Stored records

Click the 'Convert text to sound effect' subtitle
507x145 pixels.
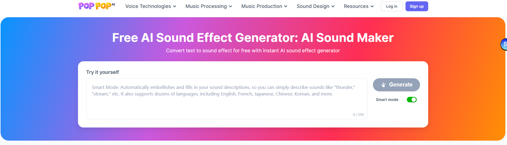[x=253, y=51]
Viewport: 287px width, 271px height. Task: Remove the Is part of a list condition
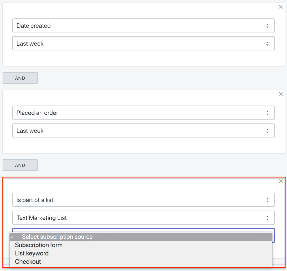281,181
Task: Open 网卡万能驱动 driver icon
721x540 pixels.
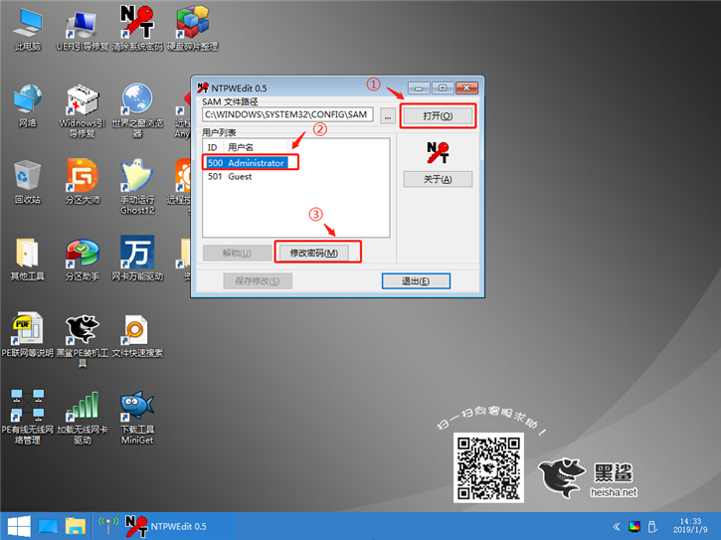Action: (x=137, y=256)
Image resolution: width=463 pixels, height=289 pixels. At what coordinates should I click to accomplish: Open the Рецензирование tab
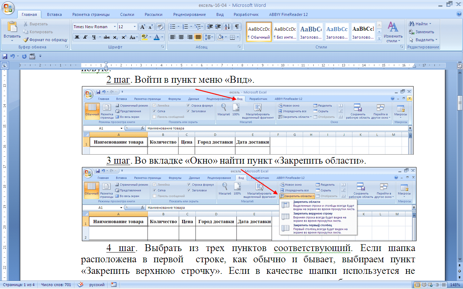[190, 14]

...

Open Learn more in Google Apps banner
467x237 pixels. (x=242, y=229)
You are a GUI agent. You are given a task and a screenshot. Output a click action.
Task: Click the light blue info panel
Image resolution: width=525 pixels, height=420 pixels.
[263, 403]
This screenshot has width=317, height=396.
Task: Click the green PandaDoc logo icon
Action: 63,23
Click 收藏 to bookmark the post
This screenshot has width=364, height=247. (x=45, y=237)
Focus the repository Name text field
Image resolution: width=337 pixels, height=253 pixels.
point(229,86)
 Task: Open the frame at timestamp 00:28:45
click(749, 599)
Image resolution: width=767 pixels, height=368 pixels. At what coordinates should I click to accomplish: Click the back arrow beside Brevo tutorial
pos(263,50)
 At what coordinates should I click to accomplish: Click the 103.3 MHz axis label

■ What to produce
Please find how many lines in the records hold "text", then give that number with nothing else.

■ Answer box
2